Matías Roitberg, de 25 anos, teve óbito registrado por engano e dados pessoais alterados; erro ocorreu em cidade mineira onde ele nunca esteve.

O estudante de medicina Matías Roitberg, de 25 anos, viveu uma situação inusitada na última quinta-feira (4). Ao buscar sua carteira de vacinação no Centro de Ciências da Saúde da UFRJ, no Fundão (Rio de Janeiro), descobriu que constava como morto no Sistema Único de Saúde (SUS).

“O funcionário achou minha carteira separada e falou: ‘Ah, é você que morreu, né?’”, contou Matías, que, segundo o registro, teria “falecido” em 2 de outubro de 2023. “Fiquei completamente sem reação, meus amigos rindo muito, e eu sem saber o que falar.”

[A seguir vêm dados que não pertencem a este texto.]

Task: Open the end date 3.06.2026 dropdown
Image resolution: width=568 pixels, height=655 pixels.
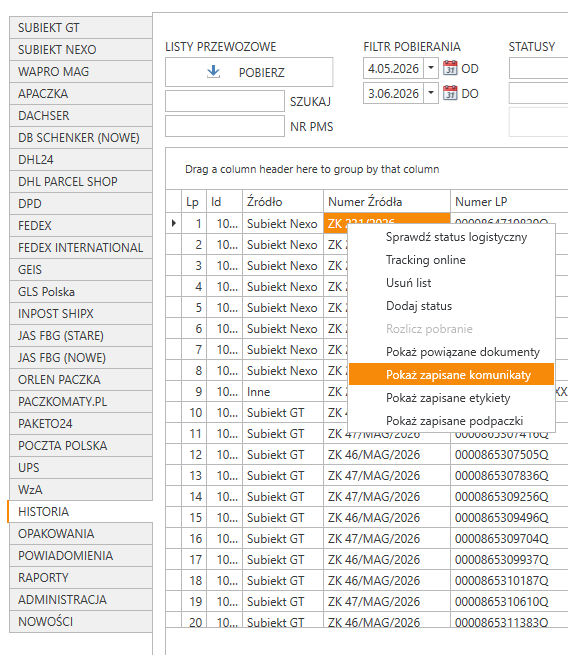Action: point(431,93)
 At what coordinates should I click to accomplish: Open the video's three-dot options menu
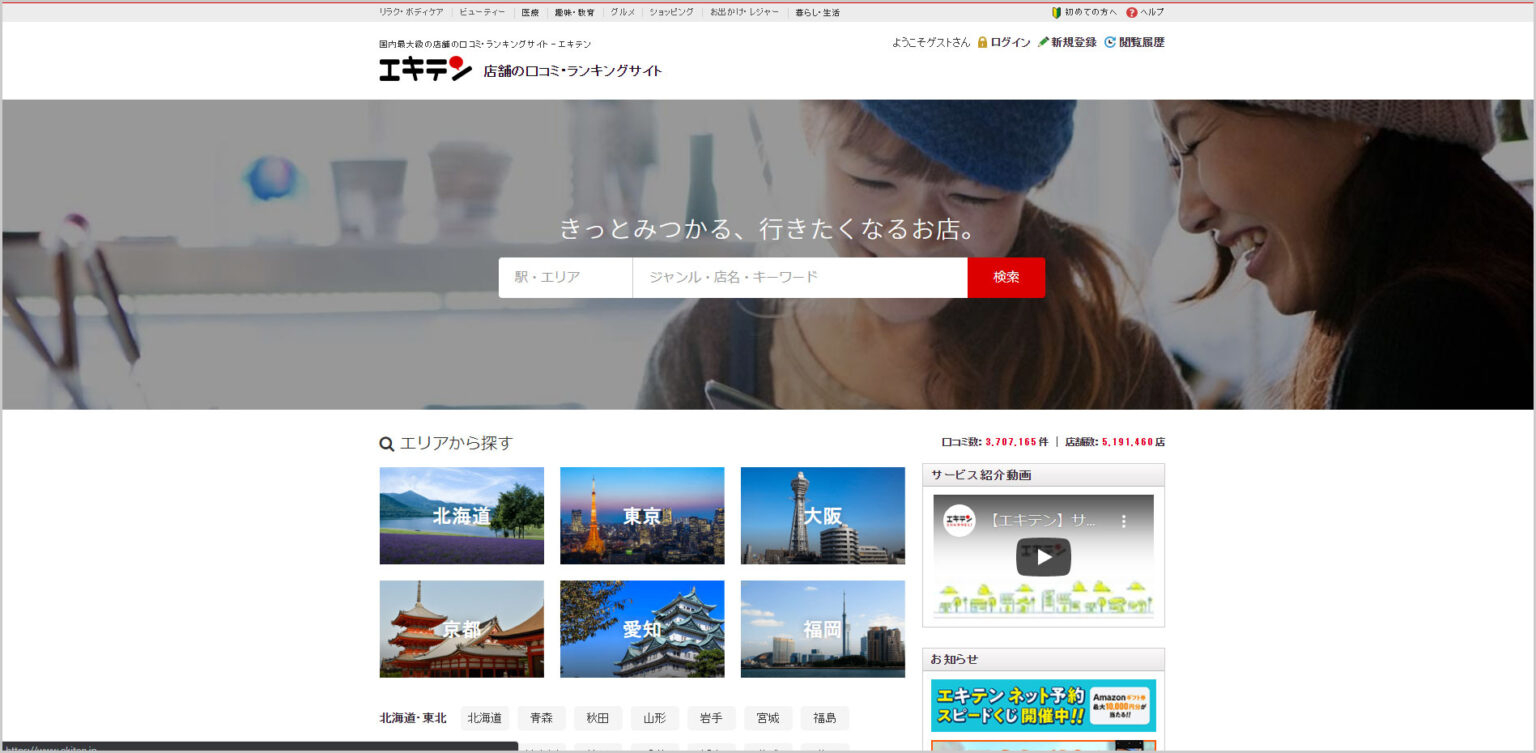[x=1123, y=521]
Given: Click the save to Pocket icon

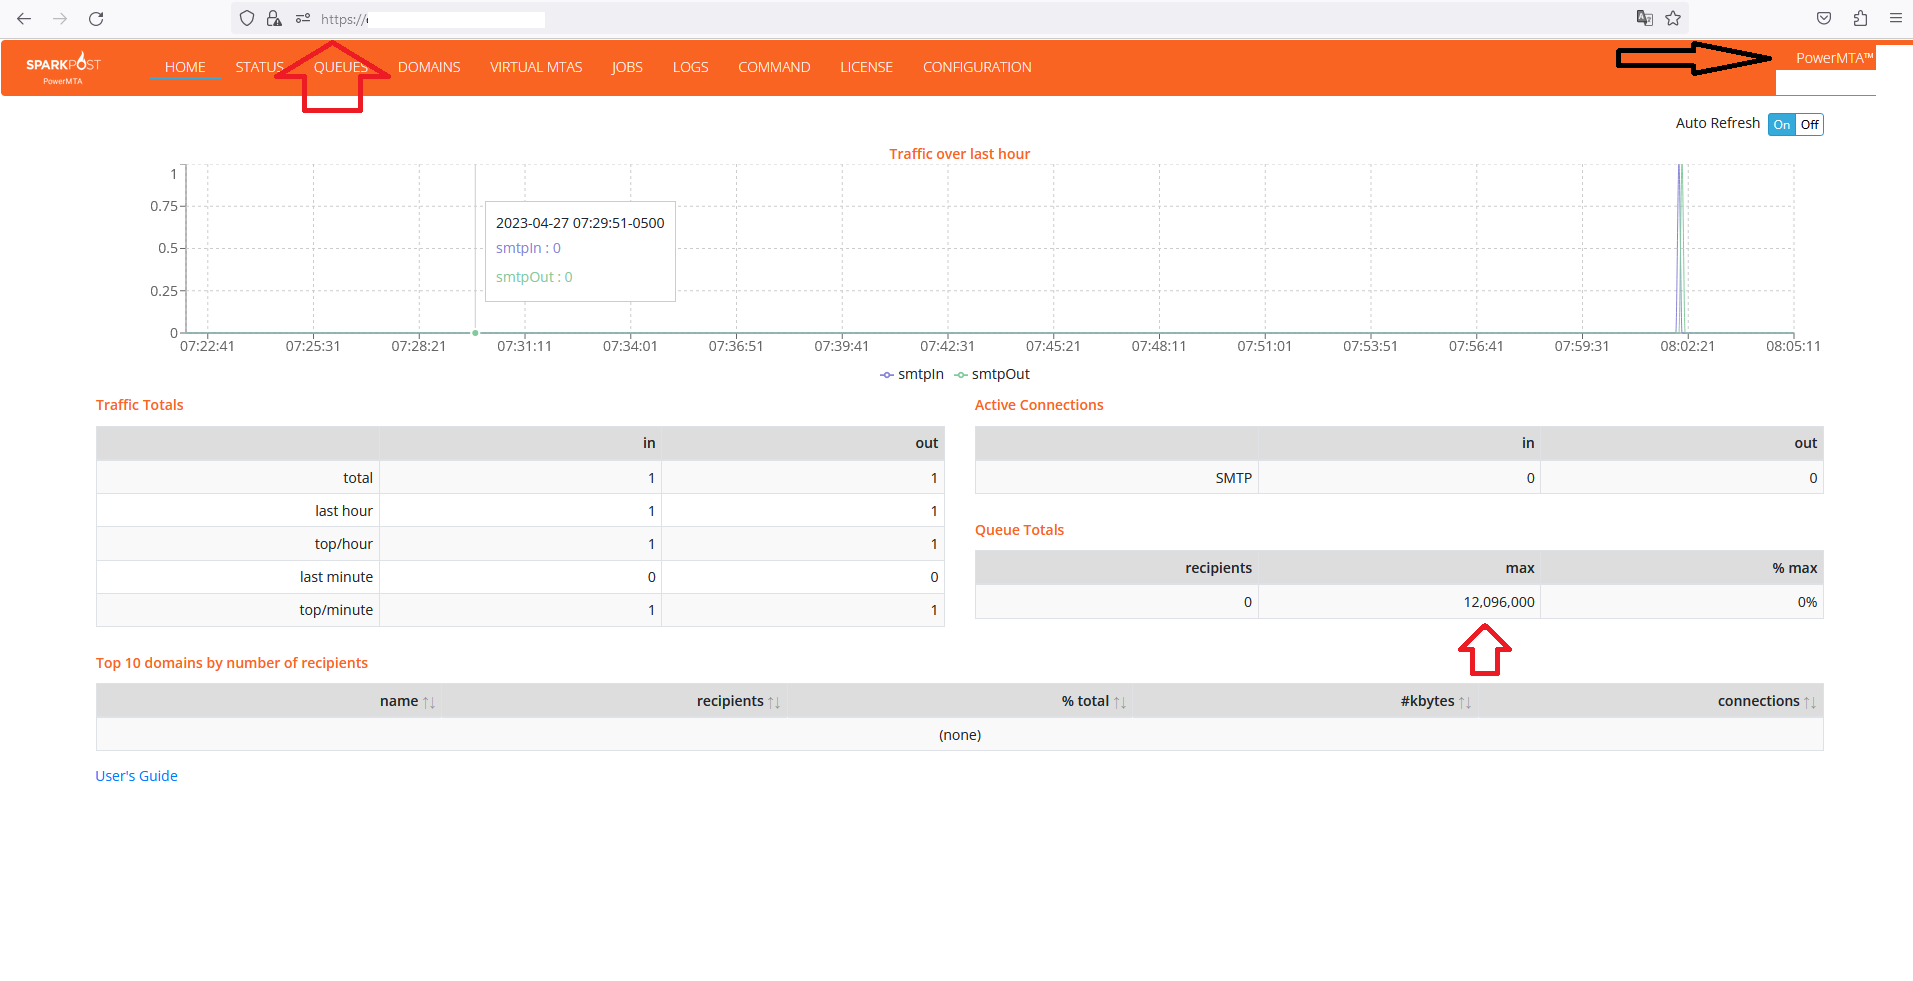Looking at the screenshot, I should click(x=1824, y=19).
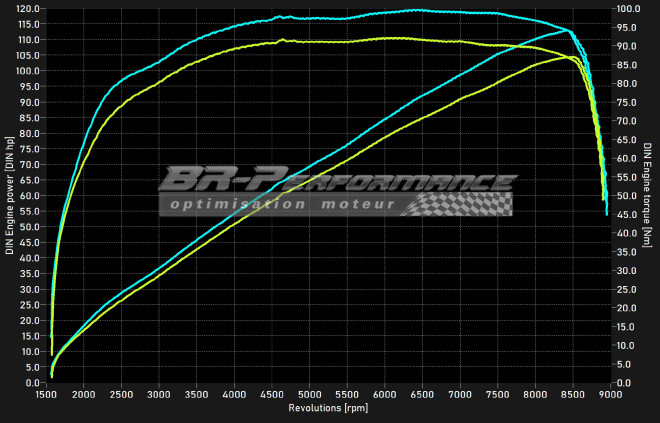The width and height of the screenshot is (660, 423).
Task: Click the 5000 tick on the rpm axis
Action: (310, 395)
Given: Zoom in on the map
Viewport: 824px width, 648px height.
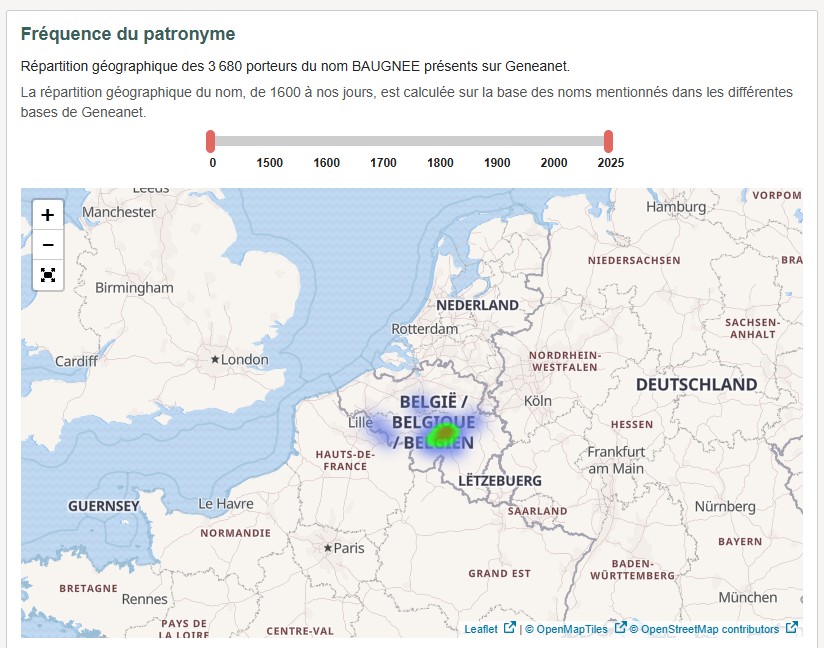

Os funcionários do posto orientaram o estudante, que vive no Brasil há mais de 10 anos, a procurar uma Clínica da Família para corrigir o erro. Temendo fraude, ele foi até a Clínica da Família Rocha Maia, em Botafogo, onde soube que seus dados pessoais haviam sido alterados, incluindo o nome do pai — registrado como “Slenderman” no lugar de Alejandro.

Além disso, o cadastro apontava que Matías era preto, embora ele seja branco. A confirmação de que estava vivo na Receita Federal evitou problemas maiores:

“Senão eu ia perder minha vaga na faculdade, meu apartamento, minha bolsa de pesquisa…”

Na sexta-feira (5), ele conseguiu resolver a situação na Clínica da Família do Flamengo, onde voltou a “existir” oficialmente para o SUS. Matías brincou com a situação:

“Desde então é o meu novo aniversário! Só espero que não me matem de novo.”

Segundo o estudante, a alteração no cadastro teria sido feita no município de Ataléia (MG), cidade onde ele nunca esteve. As causas do erro ainda não foram esclarecidas.